Men [sic] have always had to choose between their subjection to nature or the subjection of nature to the Self. With the extension of the bourgeois commodity economy, the dark horizon of myth is illumined by the sun of calculating reason, beneath whose cold rays the seed of the new barbarism grows to fruition.


This is a book that everyone ought to read at around the age of twenty. The quality of the writing is such that - for those who persist and read the whole - the result is almost certainly going to be conversion. It is the philosophical equivalent of the Christian Union for the lonely undergraduate. Its literary equivalent is nothing short of the Harry Potter series.

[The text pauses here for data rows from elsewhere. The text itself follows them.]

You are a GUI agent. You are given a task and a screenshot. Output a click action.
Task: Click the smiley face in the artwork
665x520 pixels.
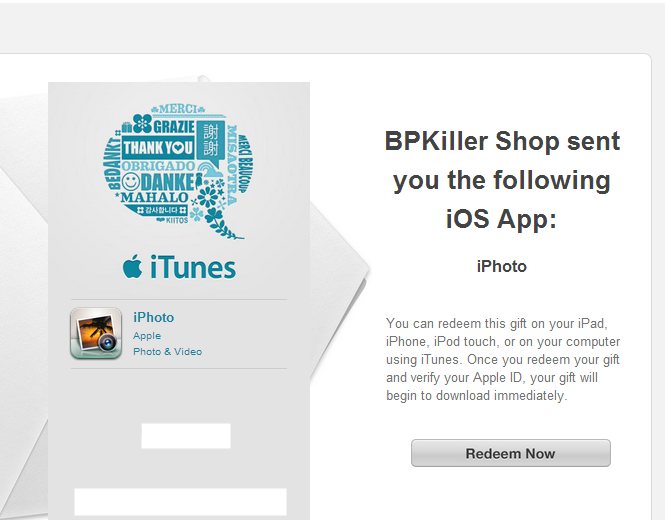click(131, 182)
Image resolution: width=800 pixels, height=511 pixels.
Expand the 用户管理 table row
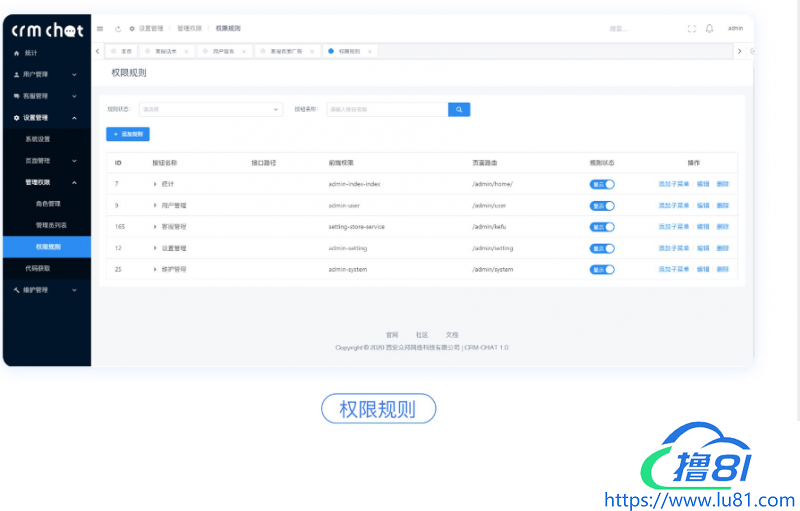coord(155,205)
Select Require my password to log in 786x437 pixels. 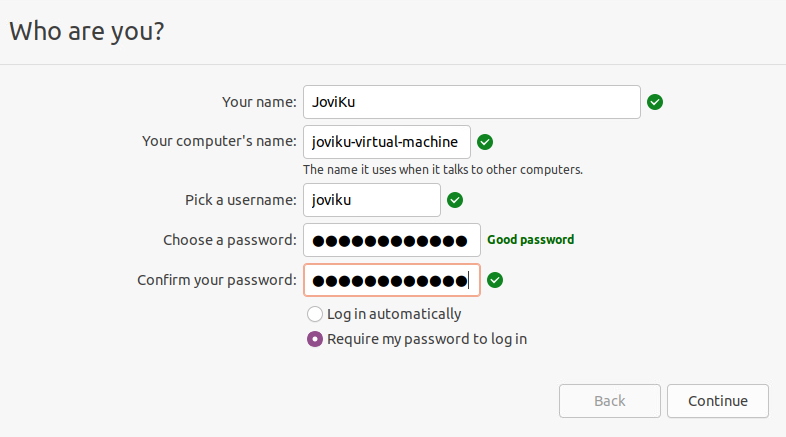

And this is a good analogy because its goal is to make you believe the story it is telling - a very convincing story. The story is that the entirety of human history can be read as a escalating series of attempts to gain mastery over the natural world. This begins with myth and primitive religion - attempts at basic natural science and magical appeals to trees, spirits, the weather &c. - before extending through more and more transcendent religions to the joy of science. The ultimate goal presumably is the atomic bomb where we can blow the whole thing to shit if we want. Along the way anything that harks back to our nature has to be suppressed and purged. So today religion harks back to superstition, just as witches used to; women generally with all their ickiness and bodily fluids need to be kept out of the way, anything that we’ve stomped on on our way to the top of the tree (preferably a metal tree house), the mad, the sick, less developed cultures, needs squishing and keeping out of the way.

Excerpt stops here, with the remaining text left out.